Items listed in a dataset
::::::::::
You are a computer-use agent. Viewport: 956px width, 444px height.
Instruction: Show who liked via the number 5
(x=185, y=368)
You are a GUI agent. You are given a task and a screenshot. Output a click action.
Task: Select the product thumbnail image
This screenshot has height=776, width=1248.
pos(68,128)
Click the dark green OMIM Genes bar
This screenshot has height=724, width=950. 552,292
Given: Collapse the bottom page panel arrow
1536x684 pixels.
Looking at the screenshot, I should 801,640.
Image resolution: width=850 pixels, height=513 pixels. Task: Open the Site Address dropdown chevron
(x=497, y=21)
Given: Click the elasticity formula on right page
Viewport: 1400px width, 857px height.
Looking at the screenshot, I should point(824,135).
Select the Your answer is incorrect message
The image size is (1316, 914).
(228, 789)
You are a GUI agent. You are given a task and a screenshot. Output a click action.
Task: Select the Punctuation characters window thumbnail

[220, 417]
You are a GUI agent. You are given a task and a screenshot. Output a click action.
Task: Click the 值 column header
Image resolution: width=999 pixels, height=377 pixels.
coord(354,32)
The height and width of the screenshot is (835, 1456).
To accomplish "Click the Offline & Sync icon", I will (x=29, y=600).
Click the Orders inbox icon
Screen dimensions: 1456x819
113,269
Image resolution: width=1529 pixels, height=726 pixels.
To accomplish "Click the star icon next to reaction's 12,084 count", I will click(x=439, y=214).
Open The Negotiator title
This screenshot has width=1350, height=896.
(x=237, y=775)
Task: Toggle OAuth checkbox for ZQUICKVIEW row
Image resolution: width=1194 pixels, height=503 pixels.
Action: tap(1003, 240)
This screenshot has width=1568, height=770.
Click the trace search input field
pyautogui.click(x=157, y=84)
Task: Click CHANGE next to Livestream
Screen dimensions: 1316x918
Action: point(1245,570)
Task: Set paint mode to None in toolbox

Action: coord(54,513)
::::::::::
*What is being asked*.
Looking at the data above, write out exactly the lines that start at the one containing "Task: Click the 值 column header" and end at the one containing "Image resolution: width=1529"; include both and nothing beyond.

*Expected output*.
Task: Click the 值 column header
Image resolution: width=999 pixels, height=377 pixels.
coord(354,32)
The height and width of the screenshot is (835, 1456).
To accomplish "Click the Offline & Sync icon", I will (x=29, y=600).
Click the Orders inbox icon
Screen dimensions: 1456x819
113,269
Image resolution: width=1529 pixels, height=726 pixels.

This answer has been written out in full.